Signed/unsigned comparison
Mixing int (signed) with std::size_t / array sizes (unsigned) produces compiler warnings and can cause subtle bugs when a negative signed value is implicitly converted to a very large unsigned value. Use static_cast<int>(v.size()) or std::ptrdiff_t for differences. With -Wsign-compare (included in -Wall), the compiler will flag these.
Integer overflow
int overflows silently on signed types — the result is undefined behaviour.
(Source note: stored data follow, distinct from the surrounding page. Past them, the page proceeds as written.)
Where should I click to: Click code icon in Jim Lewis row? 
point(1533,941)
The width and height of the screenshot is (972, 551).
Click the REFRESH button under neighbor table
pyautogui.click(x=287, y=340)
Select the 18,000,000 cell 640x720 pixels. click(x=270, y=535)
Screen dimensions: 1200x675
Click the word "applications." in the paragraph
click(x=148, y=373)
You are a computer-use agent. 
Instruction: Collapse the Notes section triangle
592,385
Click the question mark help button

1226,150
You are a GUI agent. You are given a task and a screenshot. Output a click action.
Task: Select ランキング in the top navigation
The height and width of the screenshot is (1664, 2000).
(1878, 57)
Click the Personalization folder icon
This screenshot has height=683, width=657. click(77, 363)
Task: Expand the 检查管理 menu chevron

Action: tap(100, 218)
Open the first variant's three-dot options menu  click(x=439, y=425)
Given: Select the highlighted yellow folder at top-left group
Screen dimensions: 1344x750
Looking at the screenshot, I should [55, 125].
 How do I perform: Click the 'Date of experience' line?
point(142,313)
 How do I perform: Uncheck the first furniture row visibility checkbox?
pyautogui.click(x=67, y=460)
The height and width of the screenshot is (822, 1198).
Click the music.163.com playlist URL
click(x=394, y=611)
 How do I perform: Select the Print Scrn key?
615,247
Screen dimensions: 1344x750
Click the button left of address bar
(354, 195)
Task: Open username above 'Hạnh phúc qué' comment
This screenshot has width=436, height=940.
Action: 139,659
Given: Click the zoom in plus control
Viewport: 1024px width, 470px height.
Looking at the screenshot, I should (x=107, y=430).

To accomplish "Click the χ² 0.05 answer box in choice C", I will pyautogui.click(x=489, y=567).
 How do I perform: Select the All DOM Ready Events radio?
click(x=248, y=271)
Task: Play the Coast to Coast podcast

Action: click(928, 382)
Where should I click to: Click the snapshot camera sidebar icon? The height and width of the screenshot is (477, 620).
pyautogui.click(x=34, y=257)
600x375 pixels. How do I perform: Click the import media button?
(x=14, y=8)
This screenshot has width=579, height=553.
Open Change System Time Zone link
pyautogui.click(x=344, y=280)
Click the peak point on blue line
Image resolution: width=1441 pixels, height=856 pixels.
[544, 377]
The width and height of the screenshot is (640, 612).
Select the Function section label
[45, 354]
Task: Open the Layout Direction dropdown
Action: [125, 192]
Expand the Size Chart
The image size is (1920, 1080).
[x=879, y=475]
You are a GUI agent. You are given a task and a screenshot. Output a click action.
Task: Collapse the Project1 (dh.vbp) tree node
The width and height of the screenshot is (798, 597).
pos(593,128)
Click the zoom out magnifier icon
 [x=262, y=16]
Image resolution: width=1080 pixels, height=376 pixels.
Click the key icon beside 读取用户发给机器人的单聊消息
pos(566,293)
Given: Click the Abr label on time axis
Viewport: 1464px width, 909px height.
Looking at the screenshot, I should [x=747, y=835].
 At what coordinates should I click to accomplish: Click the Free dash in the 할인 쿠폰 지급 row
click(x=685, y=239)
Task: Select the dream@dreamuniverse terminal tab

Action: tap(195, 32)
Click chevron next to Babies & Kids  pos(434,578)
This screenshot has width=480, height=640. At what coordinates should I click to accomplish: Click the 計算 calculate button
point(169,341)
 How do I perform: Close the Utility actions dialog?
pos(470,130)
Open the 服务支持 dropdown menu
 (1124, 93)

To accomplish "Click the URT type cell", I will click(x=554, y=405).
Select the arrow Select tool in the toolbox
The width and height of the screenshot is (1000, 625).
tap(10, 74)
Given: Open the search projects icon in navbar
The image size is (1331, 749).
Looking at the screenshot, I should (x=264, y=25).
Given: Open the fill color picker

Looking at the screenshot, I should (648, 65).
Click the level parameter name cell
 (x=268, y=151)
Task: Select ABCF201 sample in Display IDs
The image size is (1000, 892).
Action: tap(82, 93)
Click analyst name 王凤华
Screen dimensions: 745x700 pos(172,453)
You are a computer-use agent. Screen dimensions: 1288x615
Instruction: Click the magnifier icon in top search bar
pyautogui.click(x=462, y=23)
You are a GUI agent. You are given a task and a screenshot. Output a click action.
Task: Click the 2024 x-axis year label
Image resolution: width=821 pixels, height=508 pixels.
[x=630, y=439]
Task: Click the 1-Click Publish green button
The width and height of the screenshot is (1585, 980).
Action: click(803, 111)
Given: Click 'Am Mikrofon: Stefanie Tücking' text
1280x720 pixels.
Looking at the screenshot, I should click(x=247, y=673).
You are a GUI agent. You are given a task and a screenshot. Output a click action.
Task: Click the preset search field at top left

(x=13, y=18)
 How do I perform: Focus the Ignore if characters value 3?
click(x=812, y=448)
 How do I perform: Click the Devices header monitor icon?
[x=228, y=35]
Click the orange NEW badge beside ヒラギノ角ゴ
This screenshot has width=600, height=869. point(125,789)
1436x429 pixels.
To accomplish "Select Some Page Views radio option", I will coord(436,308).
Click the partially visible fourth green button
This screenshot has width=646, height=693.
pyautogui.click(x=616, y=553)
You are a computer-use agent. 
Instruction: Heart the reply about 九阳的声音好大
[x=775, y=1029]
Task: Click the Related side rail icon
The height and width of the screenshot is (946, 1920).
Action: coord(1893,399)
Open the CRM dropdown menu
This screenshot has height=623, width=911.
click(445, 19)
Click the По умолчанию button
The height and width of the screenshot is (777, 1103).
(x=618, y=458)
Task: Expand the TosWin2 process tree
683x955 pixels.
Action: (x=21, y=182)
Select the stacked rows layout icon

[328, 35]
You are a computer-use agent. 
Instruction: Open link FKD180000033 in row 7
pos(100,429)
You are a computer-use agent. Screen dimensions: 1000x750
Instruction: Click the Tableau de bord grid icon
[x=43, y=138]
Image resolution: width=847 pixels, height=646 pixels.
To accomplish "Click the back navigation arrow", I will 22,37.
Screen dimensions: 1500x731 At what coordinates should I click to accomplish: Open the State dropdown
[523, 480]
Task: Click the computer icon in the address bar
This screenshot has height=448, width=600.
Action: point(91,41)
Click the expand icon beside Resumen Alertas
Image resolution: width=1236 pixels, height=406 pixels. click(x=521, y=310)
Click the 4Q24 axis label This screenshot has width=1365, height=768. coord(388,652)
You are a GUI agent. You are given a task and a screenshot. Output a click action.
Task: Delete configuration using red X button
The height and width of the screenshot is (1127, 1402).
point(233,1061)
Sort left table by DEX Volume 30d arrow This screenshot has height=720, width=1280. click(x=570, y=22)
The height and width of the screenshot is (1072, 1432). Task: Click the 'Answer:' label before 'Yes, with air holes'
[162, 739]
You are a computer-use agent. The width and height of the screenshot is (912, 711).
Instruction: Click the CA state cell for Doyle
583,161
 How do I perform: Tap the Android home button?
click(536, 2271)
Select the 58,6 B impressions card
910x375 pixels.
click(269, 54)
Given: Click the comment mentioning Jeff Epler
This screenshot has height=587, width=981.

For large path counts or index calculations, use std::size_t or int64_t.
Common undefined behaviour traps
| Pattern | Consequence |
|---|---|
int a[5]; a[5] = 0; | Out-of-bounds write; silent corruption |
int x; std::cout << x; | Uninitialized read; garbage value or UB |
delete p; delete p; | Double-free; heap corruption |
double* p = &local; return p; | Dangling pointer to stack variable |
delete p; *p = 0; | Use-after-free |
AddressSanitizer (-fsanitize=address) catches all of these at runtime with precise diagnostics.
Interview Angle
Level 1 (Junior Quant / Quant Developer)
"Explain the difference between stack and heap allocation. When would you use each?"
Expected answer: The stack is automatic storage — memory is allocated when a function is entered and freed when it returns, managed by the stack pointer with zero overhead. The heap is dynamic storage — new calls the allocator, which manages free lists and requests pages from the OS; it must be freed explicitly via delete. Stack is faster but limited in size (typically 1–8 MB per thread); heap is slower but effectively unbounded. Use the stack for local scalars and small fixed-size arrays; use the heap (via std::vector) for arrays whose size is known only at runtime, or that must outlive the current scope.
"What is a dangling pointer?"
Expected answer: A pointer that holds the address of memory that has been freed or gone out of scope. Dereferencing it is undefined behaviour — the memory may have been reused for another object, so you are reading or writing arbitrary data. Common causes: returning a pointer to a local variable, storing a raw pointer to heap memory after calling delete, or invalidating a std::vector's internal pointer by pushing elements that trigger a reallocation.
Level 2 (Mid-level / C++ Quant)
"What does const double* const p mean? Contrast with const double* p and double* const p."
Expected answer: Read right-to-left. const double* const p is "p is a const pointer to a const double" — neither the address stored in p nor the value at that address can be changed. const double* p is "p is a pointer to a const double" — the value cannot be changed through p, but p can be reseated to point elsewhere. double* const p is "p is a const pointer to a double" — p always points to the same address (cannot be reseated), but the value at that address can be modified.
"Why prefer const object& over object for function parameters receiving large objects? And when does the preference reverse?"
Expected answer: Passing by const reference avoids copying the argument — the function receives a direct alias (essentially a pointer that the compiler manages). For objects larger than a CPU register (any struct, class, or container), copying is more expensive than passing a reference. The preference reverses for small scalar types (int, double, float, bool): passing by value copies 4–8 bytes, which is cheaper than passing a pointer (also 8 bytes on 64-bit) and avoids an indirection on every access. The compiler can often pass scalars in registers when they are by-value; const reference may force a stack address.